* EXERCISE
The reply should hold nothing except the lines from the one with "You are a computer-use agent." through the end of the entries, duplicated exactly and with no pictures.

* DATA RECORDS

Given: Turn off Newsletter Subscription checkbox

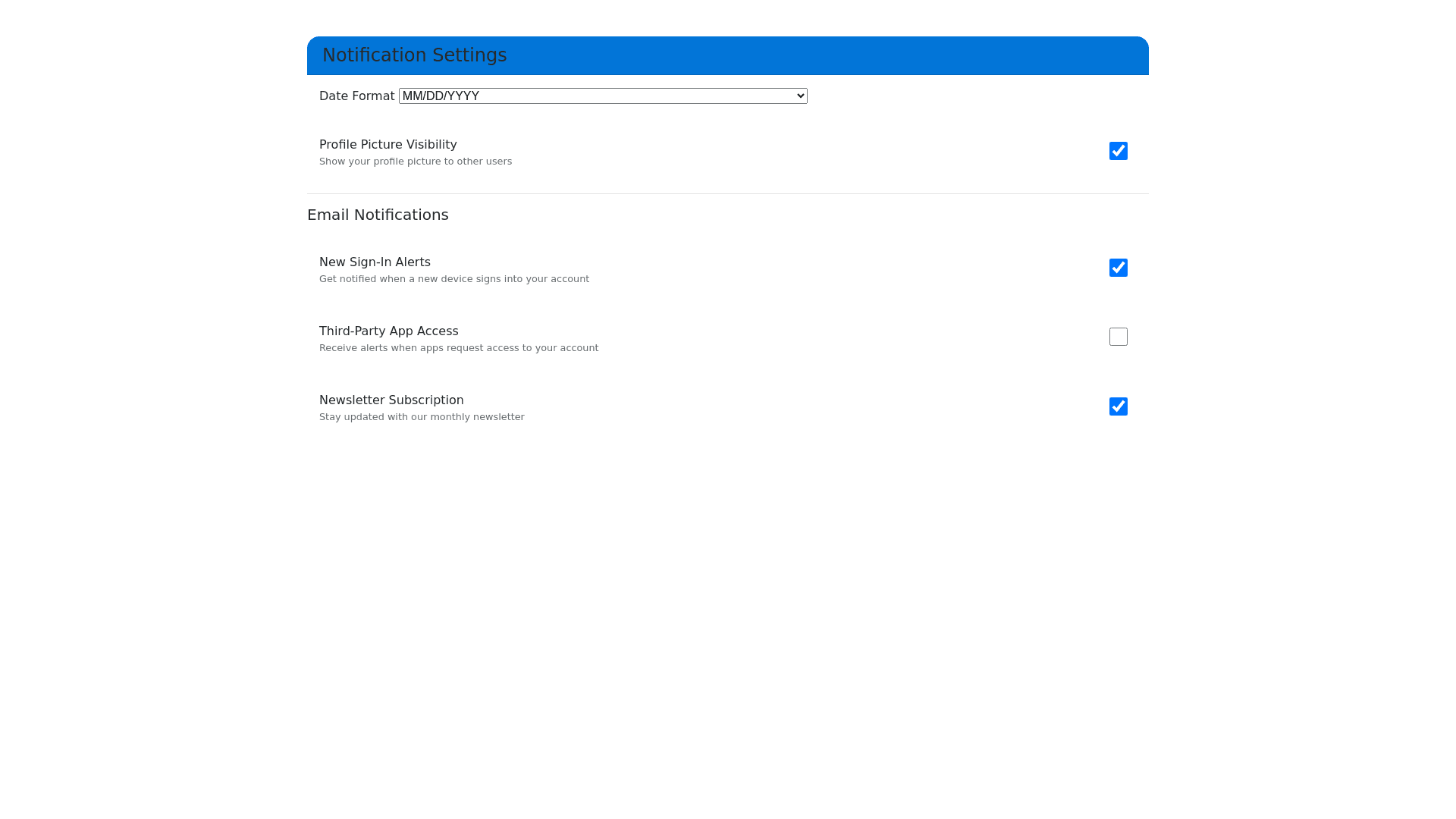Looking at the screenshot, I should tap(1119, 406).
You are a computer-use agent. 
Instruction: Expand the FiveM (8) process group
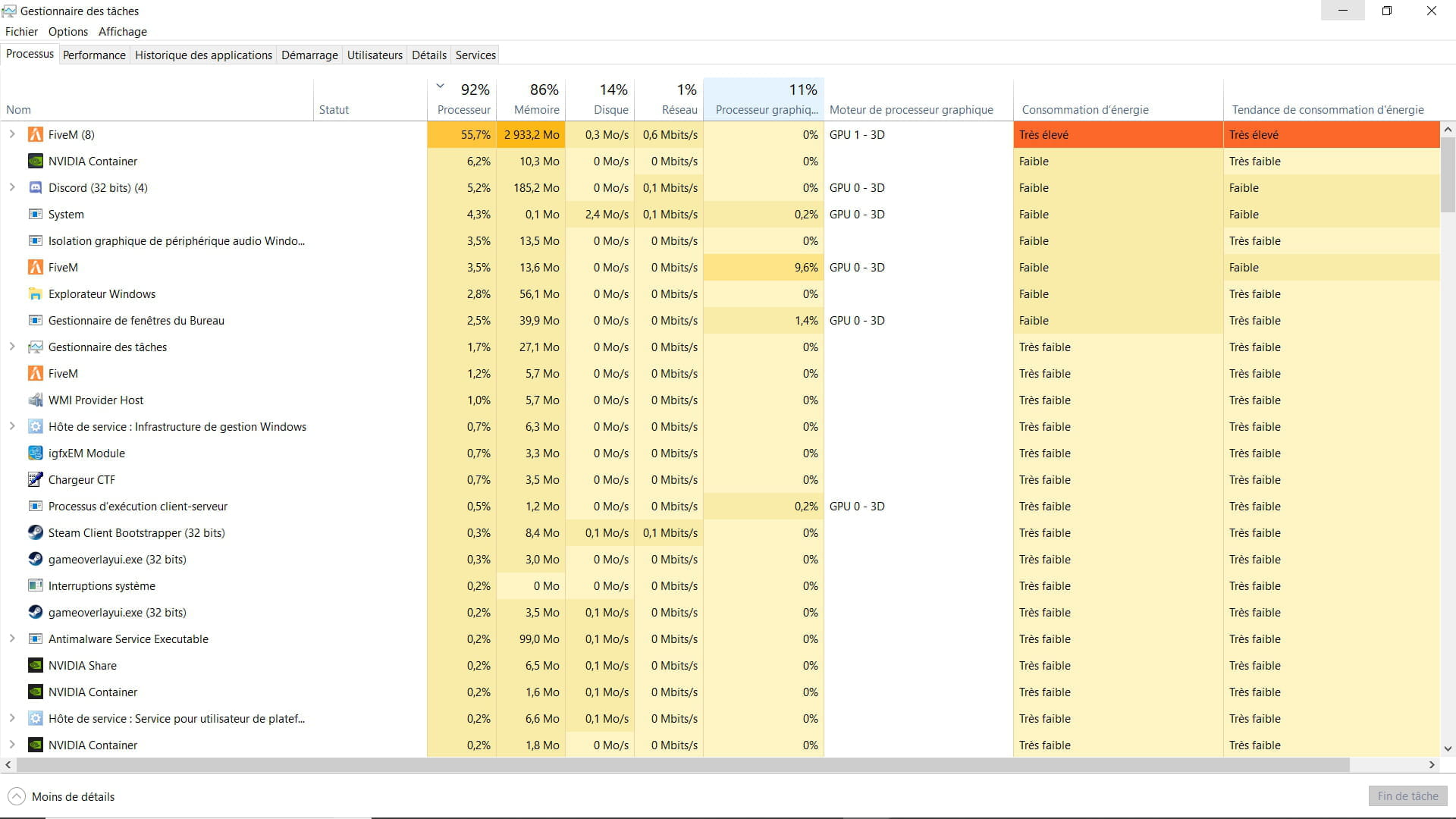[x=12, y=134]

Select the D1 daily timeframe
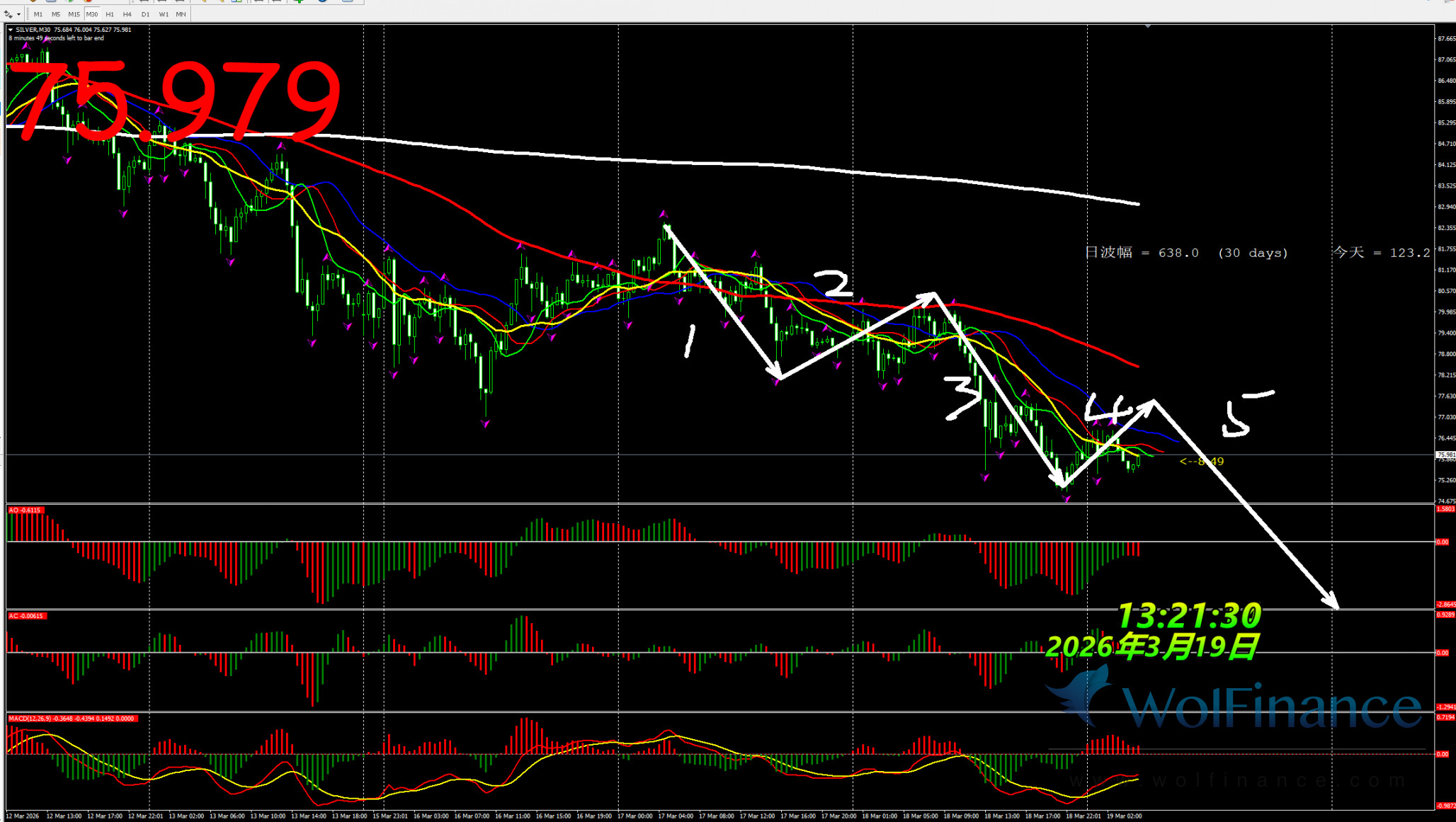[145, 14]
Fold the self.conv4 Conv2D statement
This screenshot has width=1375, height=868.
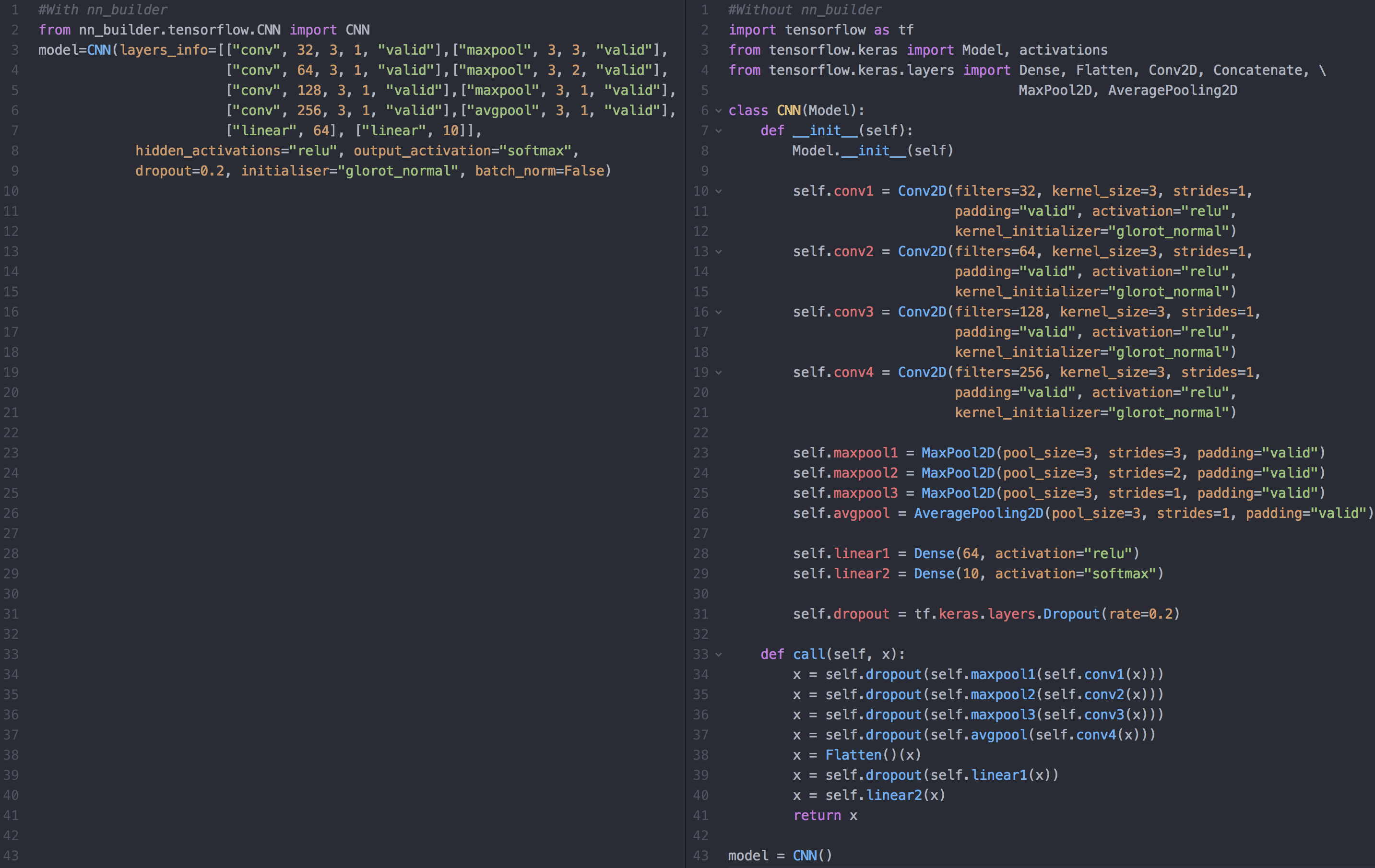[x=718, y=373]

* EXERCISE ANSWER
You are a computer-use agent. 
Instruction: Expand the FiveM (8) process group
[x=12, y=134]

Select the D1 daily timeframe
[145, 14]
Fold the self.conv4 Conv2D statement
This screenshot has width=1375, height=868.
[x=718, y=373]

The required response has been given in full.